Television is still communication media most used by Brazilians when they look for informations, coming up with 63% in the users’ habits. It is followed by Internet, with 26%, radio, with 7% and newspaper with 3%. Other communication media come up with 1% as possibilities for obtaining information. The data comes from Pesquisa Brasileira de Mídia 2016, annually organized by the Presidency of the Republic’s Social Communication Secretary (Secom).

Information consumption is similarly distributed between the sexes, but it varies when it comes to user age, with Internet, instead of TV, coming up as the most used media by young people between 16 and 17 years old (51%) and between 18 and 24 (50%). As the users’ ages go up, so does the importance of TV and radio as main media through which information is obtained and the Internet’s relevance declines. There is also a difference regarding the level of education: people with more education time – incomplete superior education 54% and complete superior education 49% – use the Internet rather then television.

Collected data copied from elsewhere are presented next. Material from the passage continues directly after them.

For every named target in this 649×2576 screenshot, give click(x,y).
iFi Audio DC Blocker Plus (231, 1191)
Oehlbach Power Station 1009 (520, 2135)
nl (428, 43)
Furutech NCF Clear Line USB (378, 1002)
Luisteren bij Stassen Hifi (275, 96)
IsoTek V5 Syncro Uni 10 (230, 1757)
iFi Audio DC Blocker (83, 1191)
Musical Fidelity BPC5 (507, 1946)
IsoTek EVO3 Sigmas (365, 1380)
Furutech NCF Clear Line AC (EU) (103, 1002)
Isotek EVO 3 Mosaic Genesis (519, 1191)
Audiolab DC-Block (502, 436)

Although the TV’s reach is still considerable, the data show an important trend: the regression of television as the most important means to obtain information and the growth of the habit of looking for information online. In 2014, when the production of Pesquisa Brasileira de Mídia began, the percentage of users that had TV as their most important media was 76%, while Internet had only 13%.

The tendency for a percentage raise of users that have the Internet as main information source should be assessed taking into account some of the access indicators to avoid a hasty conclusion about the Brazilian media habits transformations.

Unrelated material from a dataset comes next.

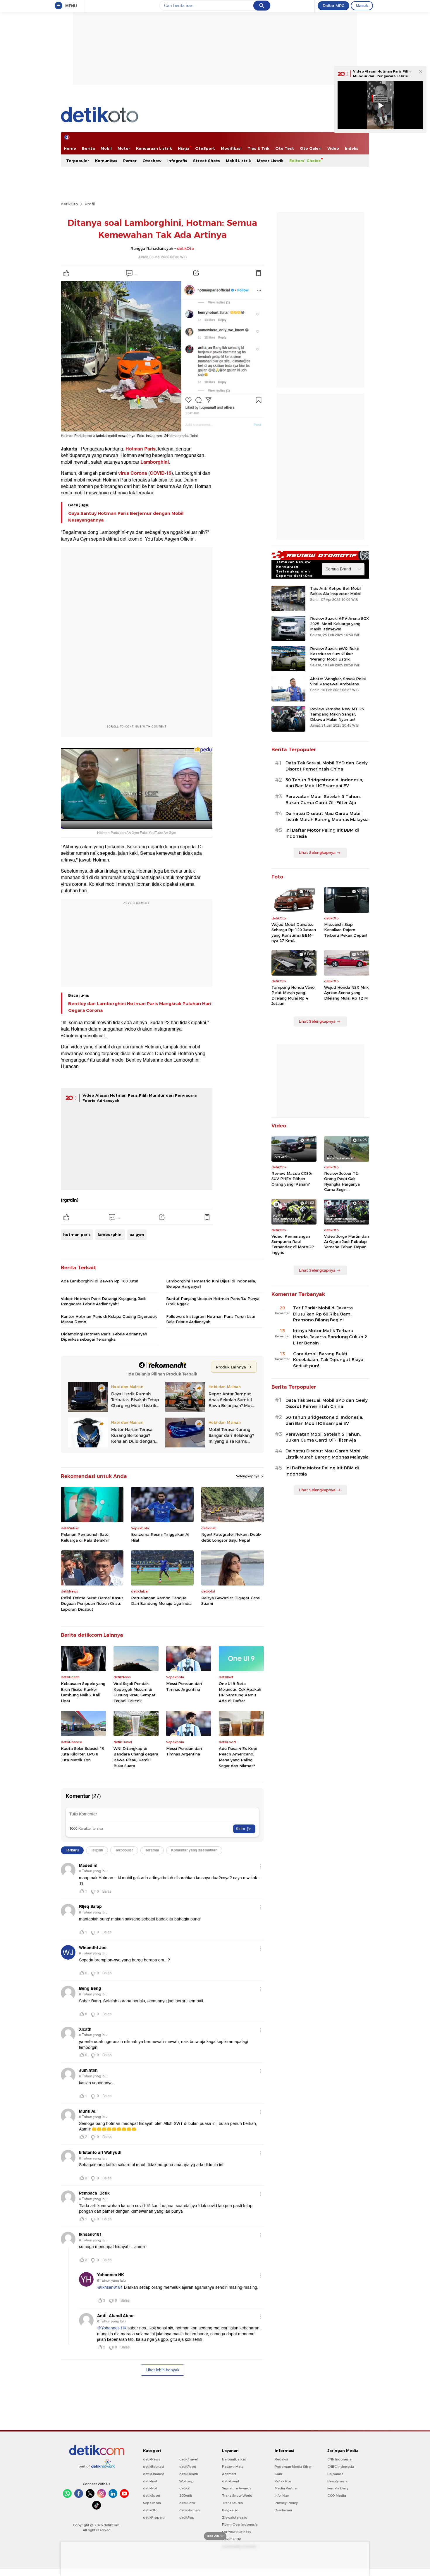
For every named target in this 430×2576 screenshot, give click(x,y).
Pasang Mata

1) Although the Internet has been growing as a means for information access, only 54% of Brazilian homes have access to the Internet (Pesquisa TIC Domicílios 2016 – Cetic.Br). Of this percentage, only 64% are connected through broadband services. This data reveals a high percentage of users without connection and another group that uses the Internet through mobile connection packages on cell phones and smart phones, what might have an impact on the quality of the access and, consequently, on the environments, platforms and content accessed.

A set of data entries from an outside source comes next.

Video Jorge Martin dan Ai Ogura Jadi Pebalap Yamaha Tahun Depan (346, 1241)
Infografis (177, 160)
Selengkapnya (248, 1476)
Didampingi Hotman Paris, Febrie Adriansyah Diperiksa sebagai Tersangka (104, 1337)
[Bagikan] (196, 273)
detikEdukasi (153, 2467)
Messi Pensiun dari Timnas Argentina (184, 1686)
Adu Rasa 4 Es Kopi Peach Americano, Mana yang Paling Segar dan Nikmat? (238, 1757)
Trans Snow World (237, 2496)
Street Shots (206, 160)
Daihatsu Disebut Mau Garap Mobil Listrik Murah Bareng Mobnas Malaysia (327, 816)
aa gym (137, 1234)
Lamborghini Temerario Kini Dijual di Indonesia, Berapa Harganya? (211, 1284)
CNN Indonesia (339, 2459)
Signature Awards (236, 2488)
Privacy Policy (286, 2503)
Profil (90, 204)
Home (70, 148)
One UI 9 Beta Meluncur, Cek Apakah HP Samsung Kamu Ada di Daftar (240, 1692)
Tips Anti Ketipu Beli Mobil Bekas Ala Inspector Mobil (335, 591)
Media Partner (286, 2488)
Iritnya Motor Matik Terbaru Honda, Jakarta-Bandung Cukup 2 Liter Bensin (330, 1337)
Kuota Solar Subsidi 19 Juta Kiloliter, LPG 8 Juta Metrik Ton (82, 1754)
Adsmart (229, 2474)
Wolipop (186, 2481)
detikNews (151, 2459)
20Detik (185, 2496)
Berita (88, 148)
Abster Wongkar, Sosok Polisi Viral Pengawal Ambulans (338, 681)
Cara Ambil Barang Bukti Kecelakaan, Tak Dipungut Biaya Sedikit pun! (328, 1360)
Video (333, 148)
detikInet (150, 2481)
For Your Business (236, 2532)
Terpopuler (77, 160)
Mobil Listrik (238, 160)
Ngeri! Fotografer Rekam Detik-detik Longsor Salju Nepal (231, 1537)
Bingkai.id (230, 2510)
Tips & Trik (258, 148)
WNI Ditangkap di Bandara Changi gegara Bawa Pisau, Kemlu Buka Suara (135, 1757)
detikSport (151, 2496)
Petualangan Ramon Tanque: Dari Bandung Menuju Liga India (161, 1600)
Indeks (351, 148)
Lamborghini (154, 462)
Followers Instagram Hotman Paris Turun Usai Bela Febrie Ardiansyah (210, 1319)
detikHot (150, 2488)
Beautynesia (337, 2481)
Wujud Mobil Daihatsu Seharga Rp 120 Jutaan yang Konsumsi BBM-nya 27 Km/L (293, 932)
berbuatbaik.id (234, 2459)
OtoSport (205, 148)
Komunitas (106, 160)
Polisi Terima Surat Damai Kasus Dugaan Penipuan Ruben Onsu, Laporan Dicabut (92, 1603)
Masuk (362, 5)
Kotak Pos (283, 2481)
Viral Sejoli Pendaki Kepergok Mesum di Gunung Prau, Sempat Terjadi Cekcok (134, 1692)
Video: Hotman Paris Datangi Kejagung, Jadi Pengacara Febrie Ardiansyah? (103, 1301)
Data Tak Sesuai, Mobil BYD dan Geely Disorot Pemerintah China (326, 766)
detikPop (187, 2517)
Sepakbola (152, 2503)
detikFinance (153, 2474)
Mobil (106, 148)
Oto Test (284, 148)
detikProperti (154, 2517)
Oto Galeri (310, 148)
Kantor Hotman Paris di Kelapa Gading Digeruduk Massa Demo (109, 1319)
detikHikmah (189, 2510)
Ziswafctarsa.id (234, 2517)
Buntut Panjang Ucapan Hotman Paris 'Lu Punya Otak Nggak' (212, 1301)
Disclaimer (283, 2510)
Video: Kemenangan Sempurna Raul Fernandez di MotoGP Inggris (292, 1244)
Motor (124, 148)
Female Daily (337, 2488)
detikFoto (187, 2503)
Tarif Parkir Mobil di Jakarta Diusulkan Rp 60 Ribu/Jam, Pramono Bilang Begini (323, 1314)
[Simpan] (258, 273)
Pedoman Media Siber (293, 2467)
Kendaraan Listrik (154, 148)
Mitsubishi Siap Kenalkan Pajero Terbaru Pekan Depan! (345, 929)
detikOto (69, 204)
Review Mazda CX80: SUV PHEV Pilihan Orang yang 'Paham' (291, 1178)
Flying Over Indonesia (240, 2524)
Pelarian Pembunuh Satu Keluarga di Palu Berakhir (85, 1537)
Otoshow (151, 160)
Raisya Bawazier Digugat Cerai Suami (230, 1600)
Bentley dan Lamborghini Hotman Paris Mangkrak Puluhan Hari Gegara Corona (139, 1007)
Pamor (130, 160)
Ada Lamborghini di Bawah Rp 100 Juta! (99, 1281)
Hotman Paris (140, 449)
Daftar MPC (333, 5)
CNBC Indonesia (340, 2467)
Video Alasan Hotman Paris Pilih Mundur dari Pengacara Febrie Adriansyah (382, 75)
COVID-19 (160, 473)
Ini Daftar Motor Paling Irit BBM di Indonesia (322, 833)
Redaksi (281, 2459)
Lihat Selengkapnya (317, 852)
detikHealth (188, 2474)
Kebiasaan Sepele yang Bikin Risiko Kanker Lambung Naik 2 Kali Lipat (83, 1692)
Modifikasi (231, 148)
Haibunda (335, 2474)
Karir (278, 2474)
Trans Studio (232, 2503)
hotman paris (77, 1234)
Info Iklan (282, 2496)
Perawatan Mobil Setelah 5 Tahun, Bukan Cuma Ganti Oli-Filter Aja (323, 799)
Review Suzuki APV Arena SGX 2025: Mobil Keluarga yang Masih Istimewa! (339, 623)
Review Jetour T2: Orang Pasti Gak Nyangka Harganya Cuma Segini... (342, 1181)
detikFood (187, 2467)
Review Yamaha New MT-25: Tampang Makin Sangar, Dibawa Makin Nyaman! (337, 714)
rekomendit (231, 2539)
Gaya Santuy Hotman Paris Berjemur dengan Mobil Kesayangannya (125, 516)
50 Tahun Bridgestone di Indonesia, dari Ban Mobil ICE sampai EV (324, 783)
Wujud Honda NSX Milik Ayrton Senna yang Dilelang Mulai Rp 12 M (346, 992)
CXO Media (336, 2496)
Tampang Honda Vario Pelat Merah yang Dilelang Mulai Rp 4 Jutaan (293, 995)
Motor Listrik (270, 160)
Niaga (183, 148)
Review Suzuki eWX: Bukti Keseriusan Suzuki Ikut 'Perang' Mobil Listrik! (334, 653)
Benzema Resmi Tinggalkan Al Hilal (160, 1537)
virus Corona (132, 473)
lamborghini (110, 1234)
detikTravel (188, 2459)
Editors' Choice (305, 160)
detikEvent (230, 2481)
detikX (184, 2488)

2) The country’s Southeast, where most of the economic power is concentrated, is still the region with the most homes connected through broadband and there is a large discrepancy of broadband access between urban areas (59%) and rural areas (26%). Similar inequalities might be observed in the access of different social classes. 98% of the A class (high income) has broadband in their homes against only 23% in the D and E classes (lowest income).

These and other indicators help us not to minimize the substantial impact television still has on the reproduction of culture and the formation of public opinion in Brazil, as it daily reaches 97.1% of Brazilian homes, according to Pesquisa Nacional de Amostragem de Domicílio in 2015 (IBGE). Radio, even though it is only mentioned by 7% of the interviewees as the most important means to information, reaches 69.2% of the homes.